▽

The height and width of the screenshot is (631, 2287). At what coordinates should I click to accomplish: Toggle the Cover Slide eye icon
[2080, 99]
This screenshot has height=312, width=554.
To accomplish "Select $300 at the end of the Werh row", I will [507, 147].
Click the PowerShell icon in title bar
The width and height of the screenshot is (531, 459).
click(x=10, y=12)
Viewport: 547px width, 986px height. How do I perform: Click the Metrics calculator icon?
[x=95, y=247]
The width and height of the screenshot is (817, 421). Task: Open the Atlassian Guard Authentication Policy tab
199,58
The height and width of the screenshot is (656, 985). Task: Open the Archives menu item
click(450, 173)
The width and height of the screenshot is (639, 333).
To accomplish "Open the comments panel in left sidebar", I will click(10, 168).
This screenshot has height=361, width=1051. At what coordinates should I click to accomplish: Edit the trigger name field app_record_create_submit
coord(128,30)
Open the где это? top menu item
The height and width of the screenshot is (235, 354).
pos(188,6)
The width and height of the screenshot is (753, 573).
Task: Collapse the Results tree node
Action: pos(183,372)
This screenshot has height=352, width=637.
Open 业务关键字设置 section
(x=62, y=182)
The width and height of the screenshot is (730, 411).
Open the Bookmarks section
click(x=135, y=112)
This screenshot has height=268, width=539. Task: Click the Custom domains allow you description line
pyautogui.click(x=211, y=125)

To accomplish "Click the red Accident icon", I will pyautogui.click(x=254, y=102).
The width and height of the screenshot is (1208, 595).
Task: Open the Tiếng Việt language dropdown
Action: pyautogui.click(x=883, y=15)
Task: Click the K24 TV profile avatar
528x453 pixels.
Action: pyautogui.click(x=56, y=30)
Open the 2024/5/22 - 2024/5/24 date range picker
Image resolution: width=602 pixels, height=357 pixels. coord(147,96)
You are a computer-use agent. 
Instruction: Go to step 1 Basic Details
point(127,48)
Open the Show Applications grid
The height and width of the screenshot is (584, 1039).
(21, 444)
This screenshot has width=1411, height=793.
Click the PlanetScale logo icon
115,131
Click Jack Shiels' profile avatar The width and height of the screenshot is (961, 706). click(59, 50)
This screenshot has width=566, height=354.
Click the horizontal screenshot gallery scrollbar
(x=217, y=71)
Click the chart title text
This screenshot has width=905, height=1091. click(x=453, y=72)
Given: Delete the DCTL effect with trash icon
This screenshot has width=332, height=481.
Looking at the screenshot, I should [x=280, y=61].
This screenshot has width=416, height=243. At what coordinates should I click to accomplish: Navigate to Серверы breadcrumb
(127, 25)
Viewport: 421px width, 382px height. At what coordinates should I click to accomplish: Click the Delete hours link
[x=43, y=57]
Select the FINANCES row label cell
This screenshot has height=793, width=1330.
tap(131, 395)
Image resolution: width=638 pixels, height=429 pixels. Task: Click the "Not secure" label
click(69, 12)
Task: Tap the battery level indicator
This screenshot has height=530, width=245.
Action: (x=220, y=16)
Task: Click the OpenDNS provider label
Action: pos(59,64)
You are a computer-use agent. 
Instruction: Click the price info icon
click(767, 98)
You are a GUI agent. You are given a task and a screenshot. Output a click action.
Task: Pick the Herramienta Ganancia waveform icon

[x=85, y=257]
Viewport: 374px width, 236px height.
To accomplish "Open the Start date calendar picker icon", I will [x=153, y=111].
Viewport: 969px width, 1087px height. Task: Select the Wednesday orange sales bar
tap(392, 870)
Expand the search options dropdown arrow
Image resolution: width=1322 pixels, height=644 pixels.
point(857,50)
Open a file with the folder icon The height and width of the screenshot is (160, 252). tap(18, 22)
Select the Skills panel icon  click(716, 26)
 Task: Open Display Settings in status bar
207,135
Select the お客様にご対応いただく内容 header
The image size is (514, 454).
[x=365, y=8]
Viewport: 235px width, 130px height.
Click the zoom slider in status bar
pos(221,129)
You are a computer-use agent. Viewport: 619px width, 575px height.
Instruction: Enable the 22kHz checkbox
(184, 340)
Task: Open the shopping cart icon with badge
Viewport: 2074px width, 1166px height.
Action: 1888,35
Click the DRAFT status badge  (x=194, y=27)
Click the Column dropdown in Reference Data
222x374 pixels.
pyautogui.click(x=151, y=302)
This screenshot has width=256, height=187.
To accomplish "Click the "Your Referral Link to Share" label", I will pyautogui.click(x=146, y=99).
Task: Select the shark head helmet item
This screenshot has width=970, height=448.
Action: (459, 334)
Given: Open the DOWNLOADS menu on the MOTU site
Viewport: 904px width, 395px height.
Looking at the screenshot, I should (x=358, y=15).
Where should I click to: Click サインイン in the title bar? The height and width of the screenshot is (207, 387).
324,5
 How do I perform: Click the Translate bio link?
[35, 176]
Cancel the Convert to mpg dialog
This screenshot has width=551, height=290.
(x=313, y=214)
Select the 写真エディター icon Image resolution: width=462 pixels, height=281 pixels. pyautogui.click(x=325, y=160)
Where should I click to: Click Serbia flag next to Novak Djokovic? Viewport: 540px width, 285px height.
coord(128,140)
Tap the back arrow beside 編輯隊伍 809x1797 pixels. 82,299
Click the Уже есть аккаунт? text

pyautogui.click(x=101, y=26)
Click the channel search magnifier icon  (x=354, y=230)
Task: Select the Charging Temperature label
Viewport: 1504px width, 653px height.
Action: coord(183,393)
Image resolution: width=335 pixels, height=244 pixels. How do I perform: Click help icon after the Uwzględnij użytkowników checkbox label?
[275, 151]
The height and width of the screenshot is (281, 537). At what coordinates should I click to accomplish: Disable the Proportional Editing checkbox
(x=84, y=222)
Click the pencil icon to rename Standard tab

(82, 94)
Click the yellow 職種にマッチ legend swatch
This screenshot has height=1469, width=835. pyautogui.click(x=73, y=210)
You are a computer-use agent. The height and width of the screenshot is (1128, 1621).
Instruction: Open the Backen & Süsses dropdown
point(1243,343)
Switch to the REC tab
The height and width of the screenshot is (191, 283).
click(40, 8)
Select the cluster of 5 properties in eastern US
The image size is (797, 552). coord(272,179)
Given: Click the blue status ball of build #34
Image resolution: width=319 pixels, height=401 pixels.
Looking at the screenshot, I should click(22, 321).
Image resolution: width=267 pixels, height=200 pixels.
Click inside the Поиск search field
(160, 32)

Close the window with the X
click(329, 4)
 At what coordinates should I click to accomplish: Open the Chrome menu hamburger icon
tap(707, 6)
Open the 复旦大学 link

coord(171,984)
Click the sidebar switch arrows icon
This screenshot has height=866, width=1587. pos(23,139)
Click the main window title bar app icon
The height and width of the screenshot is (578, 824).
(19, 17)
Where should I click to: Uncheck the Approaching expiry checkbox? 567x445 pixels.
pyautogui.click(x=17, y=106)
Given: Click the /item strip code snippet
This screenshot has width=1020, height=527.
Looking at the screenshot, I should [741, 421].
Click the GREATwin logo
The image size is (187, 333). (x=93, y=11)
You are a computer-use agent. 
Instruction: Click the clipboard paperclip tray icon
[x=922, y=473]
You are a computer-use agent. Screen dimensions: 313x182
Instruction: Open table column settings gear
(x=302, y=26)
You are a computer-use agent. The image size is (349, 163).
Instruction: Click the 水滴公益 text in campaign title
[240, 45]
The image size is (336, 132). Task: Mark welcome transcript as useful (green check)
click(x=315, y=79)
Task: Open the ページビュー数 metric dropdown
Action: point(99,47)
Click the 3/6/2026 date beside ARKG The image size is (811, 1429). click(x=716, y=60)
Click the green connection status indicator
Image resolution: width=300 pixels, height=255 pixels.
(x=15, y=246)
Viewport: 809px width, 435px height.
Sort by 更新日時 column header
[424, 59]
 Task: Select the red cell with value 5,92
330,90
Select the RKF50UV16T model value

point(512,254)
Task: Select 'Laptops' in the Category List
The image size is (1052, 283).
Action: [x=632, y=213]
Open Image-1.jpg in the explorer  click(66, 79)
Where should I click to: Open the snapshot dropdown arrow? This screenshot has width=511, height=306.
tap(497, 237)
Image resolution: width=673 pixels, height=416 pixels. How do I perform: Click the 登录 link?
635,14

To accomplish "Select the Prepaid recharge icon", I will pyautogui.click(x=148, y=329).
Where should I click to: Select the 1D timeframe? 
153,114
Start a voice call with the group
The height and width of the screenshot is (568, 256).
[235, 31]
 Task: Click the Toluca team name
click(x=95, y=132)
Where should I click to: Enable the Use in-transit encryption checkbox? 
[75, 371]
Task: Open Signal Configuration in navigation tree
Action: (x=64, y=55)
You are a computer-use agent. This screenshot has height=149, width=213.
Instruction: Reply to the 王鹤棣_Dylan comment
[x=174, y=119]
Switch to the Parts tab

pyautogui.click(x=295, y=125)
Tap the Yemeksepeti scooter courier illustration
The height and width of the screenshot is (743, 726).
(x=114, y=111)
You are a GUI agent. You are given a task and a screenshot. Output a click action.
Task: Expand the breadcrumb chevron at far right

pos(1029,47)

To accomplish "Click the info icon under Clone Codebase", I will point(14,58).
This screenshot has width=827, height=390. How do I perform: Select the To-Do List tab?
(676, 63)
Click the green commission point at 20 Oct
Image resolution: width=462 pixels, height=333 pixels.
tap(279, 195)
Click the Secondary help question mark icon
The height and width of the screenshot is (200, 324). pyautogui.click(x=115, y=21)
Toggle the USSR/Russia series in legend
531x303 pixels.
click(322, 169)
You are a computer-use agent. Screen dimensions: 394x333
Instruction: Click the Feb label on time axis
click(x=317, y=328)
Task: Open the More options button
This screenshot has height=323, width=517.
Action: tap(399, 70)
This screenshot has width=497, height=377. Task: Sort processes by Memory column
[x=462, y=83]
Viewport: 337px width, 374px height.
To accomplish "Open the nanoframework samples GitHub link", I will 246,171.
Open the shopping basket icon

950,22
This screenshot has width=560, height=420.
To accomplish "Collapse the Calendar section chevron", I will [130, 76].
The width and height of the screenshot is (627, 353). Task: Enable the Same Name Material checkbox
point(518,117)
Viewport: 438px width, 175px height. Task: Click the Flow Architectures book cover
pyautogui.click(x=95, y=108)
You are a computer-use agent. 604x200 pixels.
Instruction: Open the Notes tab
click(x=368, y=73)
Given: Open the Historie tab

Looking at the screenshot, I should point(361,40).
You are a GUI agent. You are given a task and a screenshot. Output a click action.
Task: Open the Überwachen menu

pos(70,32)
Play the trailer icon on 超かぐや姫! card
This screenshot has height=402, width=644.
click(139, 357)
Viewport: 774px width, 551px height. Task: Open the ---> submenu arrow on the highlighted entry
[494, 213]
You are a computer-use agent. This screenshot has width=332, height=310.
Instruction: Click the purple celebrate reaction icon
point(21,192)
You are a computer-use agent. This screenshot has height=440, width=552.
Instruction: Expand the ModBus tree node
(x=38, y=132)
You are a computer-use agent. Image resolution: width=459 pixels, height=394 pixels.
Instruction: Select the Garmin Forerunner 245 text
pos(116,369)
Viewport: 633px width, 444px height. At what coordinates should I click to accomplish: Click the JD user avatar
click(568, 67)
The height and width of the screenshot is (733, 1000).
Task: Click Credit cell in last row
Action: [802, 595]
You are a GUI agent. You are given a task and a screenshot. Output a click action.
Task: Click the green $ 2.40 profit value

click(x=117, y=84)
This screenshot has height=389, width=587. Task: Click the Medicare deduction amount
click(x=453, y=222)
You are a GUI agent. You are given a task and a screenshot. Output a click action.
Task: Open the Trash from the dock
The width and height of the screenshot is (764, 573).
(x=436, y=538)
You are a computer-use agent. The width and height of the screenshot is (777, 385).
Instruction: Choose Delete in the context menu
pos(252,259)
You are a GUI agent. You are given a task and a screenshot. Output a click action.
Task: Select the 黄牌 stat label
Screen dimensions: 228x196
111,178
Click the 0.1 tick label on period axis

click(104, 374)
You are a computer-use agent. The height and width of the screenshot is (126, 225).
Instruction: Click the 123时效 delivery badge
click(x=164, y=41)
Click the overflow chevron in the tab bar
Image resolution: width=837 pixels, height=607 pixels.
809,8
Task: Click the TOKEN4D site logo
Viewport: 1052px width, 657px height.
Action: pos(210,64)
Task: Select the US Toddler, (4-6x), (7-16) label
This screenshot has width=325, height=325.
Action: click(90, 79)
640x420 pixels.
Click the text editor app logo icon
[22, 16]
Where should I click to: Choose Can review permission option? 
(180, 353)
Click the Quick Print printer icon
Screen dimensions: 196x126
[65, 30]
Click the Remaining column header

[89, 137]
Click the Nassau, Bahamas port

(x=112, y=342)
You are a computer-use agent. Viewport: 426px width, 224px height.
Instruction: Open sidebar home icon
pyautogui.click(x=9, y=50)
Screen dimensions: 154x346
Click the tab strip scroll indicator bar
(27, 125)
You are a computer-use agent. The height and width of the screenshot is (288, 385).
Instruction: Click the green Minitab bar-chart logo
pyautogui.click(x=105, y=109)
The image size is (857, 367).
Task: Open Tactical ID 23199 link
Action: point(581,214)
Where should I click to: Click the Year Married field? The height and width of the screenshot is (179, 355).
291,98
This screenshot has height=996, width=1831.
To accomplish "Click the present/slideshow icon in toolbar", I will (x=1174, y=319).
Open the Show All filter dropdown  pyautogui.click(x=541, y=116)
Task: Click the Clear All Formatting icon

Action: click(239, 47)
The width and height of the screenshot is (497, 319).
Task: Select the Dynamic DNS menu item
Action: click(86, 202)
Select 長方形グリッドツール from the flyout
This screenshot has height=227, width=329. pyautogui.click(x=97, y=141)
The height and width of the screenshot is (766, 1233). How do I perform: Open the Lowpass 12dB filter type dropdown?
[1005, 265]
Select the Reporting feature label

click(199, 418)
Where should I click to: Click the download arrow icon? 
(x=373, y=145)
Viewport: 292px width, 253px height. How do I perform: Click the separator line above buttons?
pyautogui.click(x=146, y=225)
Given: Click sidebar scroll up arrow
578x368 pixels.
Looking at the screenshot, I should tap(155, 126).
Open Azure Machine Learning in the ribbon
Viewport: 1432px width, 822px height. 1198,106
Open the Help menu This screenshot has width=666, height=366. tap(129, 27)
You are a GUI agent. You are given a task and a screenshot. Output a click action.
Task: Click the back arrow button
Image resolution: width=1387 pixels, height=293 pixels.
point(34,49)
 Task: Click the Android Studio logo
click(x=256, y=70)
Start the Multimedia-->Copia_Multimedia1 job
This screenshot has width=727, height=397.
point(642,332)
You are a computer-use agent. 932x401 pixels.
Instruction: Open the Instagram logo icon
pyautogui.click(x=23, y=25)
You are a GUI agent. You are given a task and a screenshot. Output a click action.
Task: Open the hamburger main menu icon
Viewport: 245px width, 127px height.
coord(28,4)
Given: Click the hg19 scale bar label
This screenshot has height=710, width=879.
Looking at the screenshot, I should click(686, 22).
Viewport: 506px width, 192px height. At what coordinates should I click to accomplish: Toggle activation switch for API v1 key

△

Filter the listing above by the word "profile"; copy each line that passes.

→ **Reply**
Task: Click the K24 TV profile avatar
Click Jack Shiels' profile avatar The width and height of the screenshot is (961, 706). click(59, 50)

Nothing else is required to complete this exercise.